Under the direction of president Franklin Delanor Roosevelt, the New Deal sought to alleviate the destitution of the Great Depression through a series of domestic programs between 1933 and 1938. During this time, many locations in Arizona were being given distinction as national landmarks and improved in a manner befitting such recognition. One such location, the Tumacácori National Historical Park, was documented by a team of students led by Helen Erickson. Tumacácori was originally a mission church constructed by Jesuits in the 18th Century and became a national monument in 1908. During the New Deal Era, a visitor center, garden, entrance, barrier wall, archeological excavations, and landscaping were completed. The team’s report included maps, sketches, and a general inventory of landscape features, accomplishing the HALS goal of making landscapes visible and of equal historical significance with the architectural and archeological resources of Tumacácori and sites like it.
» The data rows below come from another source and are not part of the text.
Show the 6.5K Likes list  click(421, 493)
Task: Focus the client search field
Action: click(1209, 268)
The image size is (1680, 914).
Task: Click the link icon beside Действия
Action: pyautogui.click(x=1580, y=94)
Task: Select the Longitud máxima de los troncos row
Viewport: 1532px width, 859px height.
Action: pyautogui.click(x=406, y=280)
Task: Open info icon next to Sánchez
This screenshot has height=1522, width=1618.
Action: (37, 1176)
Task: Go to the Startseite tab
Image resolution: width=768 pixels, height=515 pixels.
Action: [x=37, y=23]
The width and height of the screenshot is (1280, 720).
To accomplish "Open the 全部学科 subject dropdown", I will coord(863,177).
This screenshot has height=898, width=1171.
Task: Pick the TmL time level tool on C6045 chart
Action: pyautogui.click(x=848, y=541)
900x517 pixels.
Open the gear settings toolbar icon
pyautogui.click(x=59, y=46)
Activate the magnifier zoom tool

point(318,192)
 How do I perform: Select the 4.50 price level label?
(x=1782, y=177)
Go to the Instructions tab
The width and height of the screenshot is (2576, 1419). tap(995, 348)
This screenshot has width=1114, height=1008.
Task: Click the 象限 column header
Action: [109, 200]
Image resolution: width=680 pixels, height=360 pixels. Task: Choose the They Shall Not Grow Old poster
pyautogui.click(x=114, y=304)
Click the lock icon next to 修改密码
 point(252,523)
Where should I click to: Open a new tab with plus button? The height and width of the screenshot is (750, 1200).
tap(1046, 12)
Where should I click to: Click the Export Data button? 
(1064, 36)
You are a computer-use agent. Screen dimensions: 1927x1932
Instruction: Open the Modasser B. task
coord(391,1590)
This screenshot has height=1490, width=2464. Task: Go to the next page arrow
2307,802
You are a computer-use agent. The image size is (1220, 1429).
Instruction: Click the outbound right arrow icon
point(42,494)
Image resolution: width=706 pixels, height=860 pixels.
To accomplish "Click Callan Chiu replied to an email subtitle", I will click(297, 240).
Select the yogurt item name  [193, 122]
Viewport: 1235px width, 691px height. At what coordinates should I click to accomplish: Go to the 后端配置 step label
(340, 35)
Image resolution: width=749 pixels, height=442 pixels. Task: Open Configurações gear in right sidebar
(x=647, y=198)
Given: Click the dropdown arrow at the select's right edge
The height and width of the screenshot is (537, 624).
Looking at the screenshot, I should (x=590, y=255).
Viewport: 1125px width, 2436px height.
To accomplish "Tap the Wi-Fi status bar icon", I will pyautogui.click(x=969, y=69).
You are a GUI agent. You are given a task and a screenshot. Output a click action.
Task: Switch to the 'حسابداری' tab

The teams compiled seven total submissions, a number which earned them Honorable Mention at this year's competition awards ceremony. All of this year’s projects are now housed and protected at the Library of Congress in Washington, D.C. Bri Lehman, an MLA candidate highlighted her project, “The nomination I worked on was for Colossal Cave Mountain Park, which is located just southeast of Tucson in Vail. This park was built by the Civilian Conservation Corps (CCC) during the Great Depression, and was one of the only caves that was a part of the work done by the CCC around the country.” The value of these contributions to historical record is not lost on Bri. “For me, it was important to participate in this nomination process because it familiarized me with exactly what is required in order to complete these nomination forms, and really underscored the magnitude of documenting these landscapes before they disappear.”

The Arizona HALS team will continue to work in partnership with students from all over the state; they look to expand their volunteer opportunities to Northern Arizona University very soon. "The relationship between historical landscapes and sustainability is starting to become more and more important," Helen Erickson said. "Training students to understand them as inextricably linked allows them to see things they wouldn't see otherwise."

R. Brooks Jeffery expanded on the competition, “The HALS documentation challenge has been a great opportunity for our Heritage Conservation students to compete – and succeed – nationally against established professionals.  This experience prepares them to enter the profession with confidence and contribute to an exciting tradition of competition success at the UofA.” 

UA Students combined strengths with their AZ Chapter of ASLA counterparts from Arizona State University. The ASU students were led by Phoenix-area landscape architects Jim Coffman, Caryn Logan-Heaps, and Aaron Allen. Congratulations to UA Students Ismat Ayman Abdulhamid, Jeff Braun, Megan Brooks, Caitlin Brown, Alexis Cardenas, Rebecca Caroli, Cannon Daughtrey, Jonathan Dugan, Allison Dunn, Elondra Ome Eichenberger, Cristina Urias Espinoza, Starr Herr-Cardillo, Brianna Lehman, Steven Santillan, Stephanie Stiscia, and Cortney West, whose diligent efforts for R. Brooks Jeffery’s class garnered them such high praise at the 2014 HALS Challenge awards ceremony.